[Problem details]:
The answer should consist of each line from the data below that includes "will".

[Dataset]:
__________
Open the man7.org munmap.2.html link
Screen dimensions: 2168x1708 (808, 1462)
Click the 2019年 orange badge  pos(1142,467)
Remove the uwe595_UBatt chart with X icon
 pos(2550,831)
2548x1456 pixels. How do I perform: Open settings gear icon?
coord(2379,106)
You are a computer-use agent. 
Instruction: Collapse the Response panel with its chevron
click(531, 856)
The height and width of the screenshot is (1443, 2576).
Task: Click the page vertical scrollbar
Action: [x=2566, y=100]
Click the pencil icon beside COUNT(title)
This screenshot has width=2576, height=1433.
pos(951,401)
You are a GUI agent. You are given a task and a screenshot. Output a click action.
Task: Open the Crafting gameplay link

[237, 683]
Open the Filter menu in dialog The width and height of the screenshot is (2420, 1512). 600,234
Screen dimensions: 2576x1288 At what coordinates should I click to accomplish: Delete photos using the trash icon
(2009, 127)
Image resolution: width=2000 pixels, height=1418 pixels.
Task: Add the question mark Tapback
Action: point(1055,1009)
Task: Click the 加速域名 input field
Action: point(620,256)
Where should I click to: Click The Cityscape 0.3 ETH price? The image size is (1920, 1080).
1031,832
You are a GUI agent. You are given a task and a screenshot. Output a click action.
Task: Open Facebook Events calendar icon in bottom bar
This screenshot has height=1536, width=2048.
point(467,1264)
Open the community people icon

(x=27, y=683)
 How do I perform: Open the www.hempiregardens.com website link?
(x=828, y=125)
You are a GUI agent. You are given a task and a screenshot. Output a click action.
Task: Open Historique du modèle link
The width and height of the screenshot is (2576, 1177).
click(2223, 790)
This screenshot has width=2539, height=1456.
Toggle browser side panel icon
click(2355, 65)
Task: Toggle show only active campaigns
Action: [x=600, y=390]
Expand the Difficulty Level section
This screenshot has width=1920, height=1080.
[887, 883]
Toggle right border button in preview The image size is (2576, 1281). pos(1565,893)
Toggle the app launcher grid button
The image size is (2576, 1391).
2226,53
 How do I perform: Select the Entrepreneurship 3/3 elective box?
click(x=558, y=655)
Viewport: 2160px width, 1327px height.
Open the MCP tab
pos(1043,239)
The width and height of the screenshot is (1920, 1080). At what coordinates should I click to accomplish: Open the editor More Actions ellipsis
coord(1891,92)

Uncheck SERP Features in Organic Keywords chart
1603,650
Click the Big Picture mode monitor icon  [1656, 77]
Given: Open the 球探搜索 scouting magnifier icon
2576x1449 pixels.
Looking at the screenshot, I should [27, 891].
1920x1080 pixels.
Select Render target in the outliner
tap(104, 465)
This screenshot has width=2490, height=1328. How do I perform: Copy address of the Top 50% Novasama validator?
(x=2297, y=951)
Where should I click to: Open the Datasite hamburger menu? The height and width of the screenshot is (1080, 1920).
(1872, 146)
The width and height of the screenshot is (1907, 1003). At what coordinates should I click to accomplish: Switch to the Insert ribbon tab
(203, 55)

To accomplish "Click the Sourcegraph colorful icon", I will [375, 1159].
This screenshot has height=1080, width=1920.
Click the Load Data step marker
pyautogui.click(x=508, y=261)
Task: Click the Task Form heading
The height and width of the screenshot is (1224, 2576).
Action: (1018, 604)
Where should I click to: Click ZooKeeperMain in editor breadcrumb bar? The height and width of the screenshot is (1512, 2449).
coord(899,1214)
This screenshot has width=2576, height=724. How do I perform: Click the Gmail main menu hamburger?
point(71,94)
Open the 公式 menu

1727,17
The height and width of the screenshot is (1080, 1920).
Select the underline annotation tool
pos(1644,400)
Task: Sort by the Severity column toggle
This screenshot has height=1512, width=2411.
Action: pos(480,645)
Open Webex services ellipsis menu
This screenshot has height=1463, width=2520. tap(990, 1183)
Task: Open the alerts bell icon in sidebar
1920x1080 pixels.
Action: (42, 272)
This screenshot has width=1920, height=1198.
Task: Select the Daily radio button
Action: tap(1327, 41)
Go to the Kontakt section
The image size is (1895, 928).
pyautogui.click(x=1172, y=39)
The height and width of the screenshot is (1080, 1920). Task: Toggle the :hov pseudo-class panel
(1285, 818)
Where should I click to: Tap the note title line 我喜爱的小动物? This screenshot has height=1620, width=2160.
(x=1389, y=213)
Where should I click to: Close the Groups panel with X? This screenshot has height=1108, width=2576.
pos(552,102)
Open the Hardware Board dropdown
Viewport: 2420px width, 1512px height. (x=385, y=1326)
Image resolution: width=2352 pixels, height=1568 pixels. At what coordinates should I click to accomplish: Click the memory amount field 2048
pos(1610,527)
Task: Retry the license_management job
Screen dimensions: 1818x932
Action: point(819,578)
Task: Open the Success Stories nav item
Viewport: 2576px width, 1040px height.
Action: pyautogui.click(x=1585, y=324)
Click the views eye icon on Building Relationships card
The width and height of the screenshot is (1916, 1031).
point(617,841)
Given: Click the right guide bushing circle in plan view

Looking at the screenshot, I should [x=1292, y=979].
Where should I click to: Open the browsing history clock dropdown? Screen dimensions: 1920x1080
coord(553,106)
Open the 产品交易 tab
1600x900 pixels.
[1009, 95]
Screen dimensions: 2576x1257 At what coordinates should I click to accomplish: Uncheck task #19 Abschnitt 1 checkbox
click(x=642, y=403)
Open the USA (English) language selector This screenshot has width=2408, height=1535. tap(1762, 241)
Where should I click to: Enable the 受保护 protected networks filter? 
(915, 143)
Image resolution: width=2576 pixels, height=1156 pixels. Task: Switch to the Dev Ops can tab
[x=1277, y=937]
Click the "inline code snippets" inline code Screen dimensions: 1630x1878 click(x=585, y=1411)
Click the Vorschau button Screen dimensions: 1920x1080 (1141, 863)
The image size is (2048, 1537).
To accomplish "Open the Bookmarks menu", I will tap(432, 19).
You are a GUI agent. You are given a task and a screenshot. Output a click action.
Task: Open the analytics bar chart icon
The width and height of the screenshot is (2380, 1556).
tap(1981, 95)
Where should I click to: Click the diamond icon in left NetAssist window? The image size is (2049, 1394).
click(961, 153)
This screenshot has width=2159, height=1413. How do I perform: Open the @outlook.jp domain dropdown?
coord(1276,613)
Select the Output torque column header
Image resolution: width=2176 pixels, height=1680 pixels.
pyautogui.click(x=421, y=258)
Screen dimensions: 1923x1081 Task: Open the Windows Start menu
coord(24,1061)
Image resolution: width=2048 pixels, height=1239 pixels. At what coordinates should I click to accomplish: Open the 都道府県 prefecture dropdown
__________
[Solution]:
To accomplish "Click the Sourcegraph colorful icon", I will [375, 1159].
To accomplish "Open the Bookmarks menu", I will tap(432, 19).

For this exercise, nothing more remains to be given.